Skontaktowała się z nami osoba, która kiedyś pracowała w Softserve i która, widząc co się dzieje, postanowiła rzucić więcej światła na tę sprawę. Patrząc po tym, jakie dane zostały już upublicznione, jest bardzo możliwe, że hakerzy nie tylko wykradli pełne projekty wraz z kodem źródłowym, ale też – wstrzyknęli złośliwy kod do programów i aplikacji opracowywanych w SoftServe. Nie jest to oczywiście pewne, aby to potwierdzić potrzebny jest pełen audyt kodu, szczególnie aplikacji bankowych. Jeżeli tak się stało, zagrożeni są wszyscy klienci podmiotów korzystających z usług SoftServe. Co więcej – znajomość kodu źródłowego to wiedza, która pozwala projektować niezwykle bolesne ataki hakerskie na te podmioty w przyszłości. Z trzeciej strony – okazało się, że firma trzymała chociażby skany paszportów pracowników w formie nieszyfrowanej. Część z nich również wyciekła do sieci w następstwie ataku, co może mieć poważne konsekwencje dla poszkodowanych. Nie wiadomo też, czy firma o całym zajściu poinformowała UODO i odpowiedniki w krajach, z których pochodzą dane pracowników, co niezwłocznie powinna zrobić.

Czy wiesz kto robi ci oprogramowanie?

Pomimo tego, że od ataku minęły trzy tygodnie, próżno szukać oficjalnego oświadczenia firmy o tym, co dokładnie wykradziono, czy kod projektów został zainfekowany i jakie działania zostały podjęte by zapewnić bezpieczeństwo klientom oraz finalnym użytkownikom tworzonych aplikacji. Przypominam, że Softserve tworzy oprogramowanie chociażby dla Deutche Banku czy banku Nordea, któremu swoje fundusze powierzyły miliony osób i duża część z nich może nie zdawać sobie sprawy, że w skutek ataku na ich podwykonawcę, ich bezpieczeństwo może być zagrożone. Jeżeli w wyniku ataku w kod został wstrzyknięty backdoor, za chwilę możemy być świadkiem bardzo zuchwałych kradzieży z jego wykorzystaniem. Z jednej strony motywy firmy są oczywiste – ratowanie swojej reputacji i liczenie, że afera „nie wypłynie”. Ale teraz, kiedy wszystko już wiadomo, milczenie firmy jest po prostu nie do wytłumaczenia.
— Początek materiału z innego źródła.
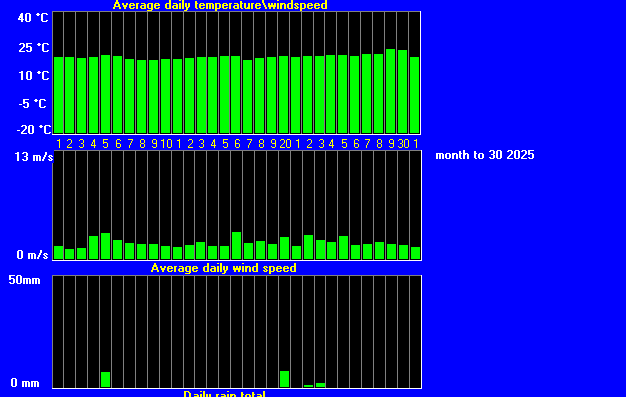
Task: Click the 25 °C axis label
Action: pyautogui.click(x=34, y=48)
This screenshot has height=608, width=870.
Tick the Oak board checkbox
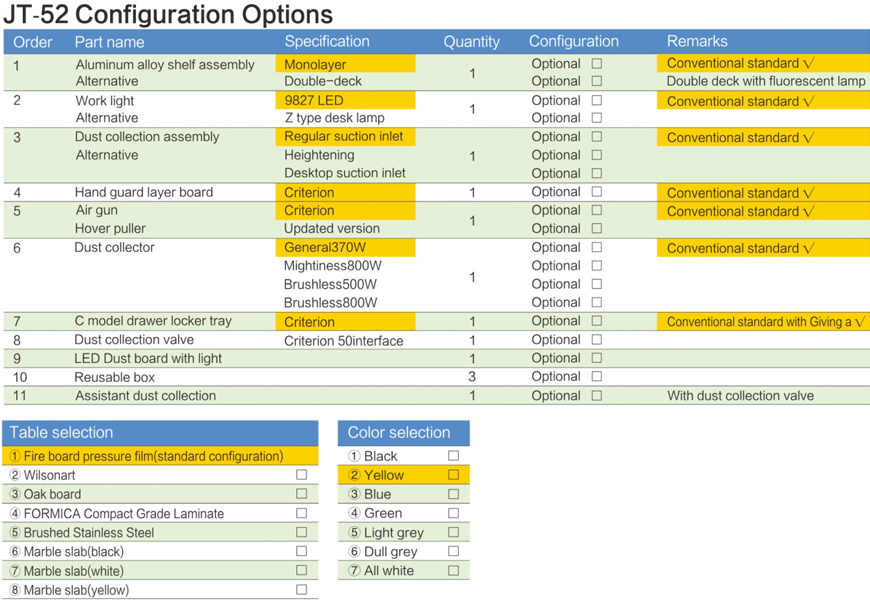301,494

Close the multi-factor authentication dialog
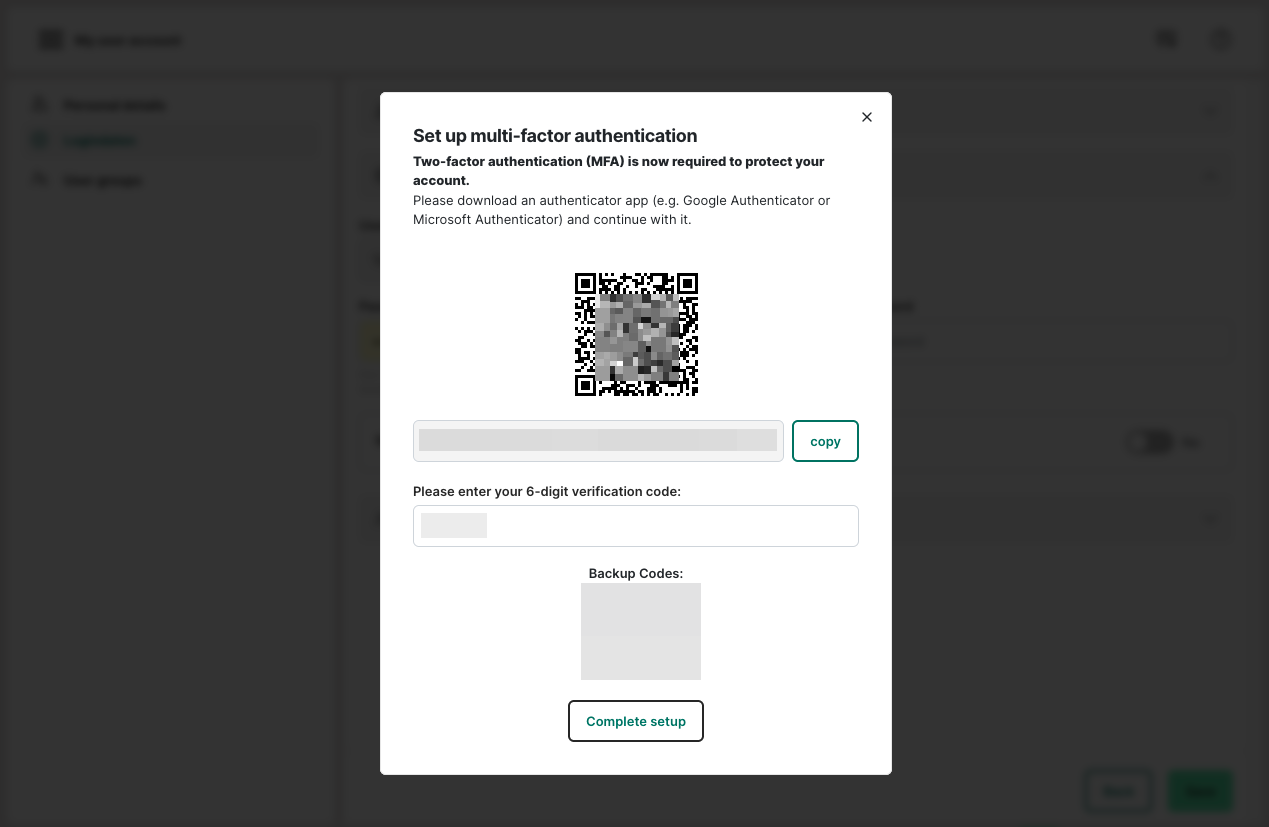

Nie wiadomo, jak dalej potoczą się losy Softserve, ponieważ po czymś takim nie wiem, który duży klient zdecyduje się na współprace z podmiotem, który w razie tak poważnego w skutkach włamania milczy. Nie wiadomo też, co mamy zrobić my, jako klienci firm, które kiedyś z SoftServe współpracowały bądź dalej współpracują (np. Logitech).

Wychodzi na to, że dziś niezależnie od renomy i reputacji danej instytucji, której powierzamy dane (bank, portal, usługa) nasze bezpieczeństwo może leżeć w rękach podwykonawców, którzy tworzą kod. Czy w erze, gdy wszystko jest outsourcingowane z uwagi na koszty powinniśmy śledzić, która firma gdzie kupuje oprogramowanie i na tej podstawie oceniać, czy możemy jej zaufać? Czy sprawdzanie takich powiązań każdej firmy jest w ogóle w zasięgu zwykłego śmiertelnika? Czy osoby i organizacje korzystające za oprogramowania zachodnich koncernów, które zlecają prace nad swoim oprogramowaniem na wschodzie Europy lub w innych atrakcyjnych cenowo rejonach świata, zdają sobie sprawę, że ich bezpieczeństwo może zależeć od napięć i stanu geopolityki w tych rejonach?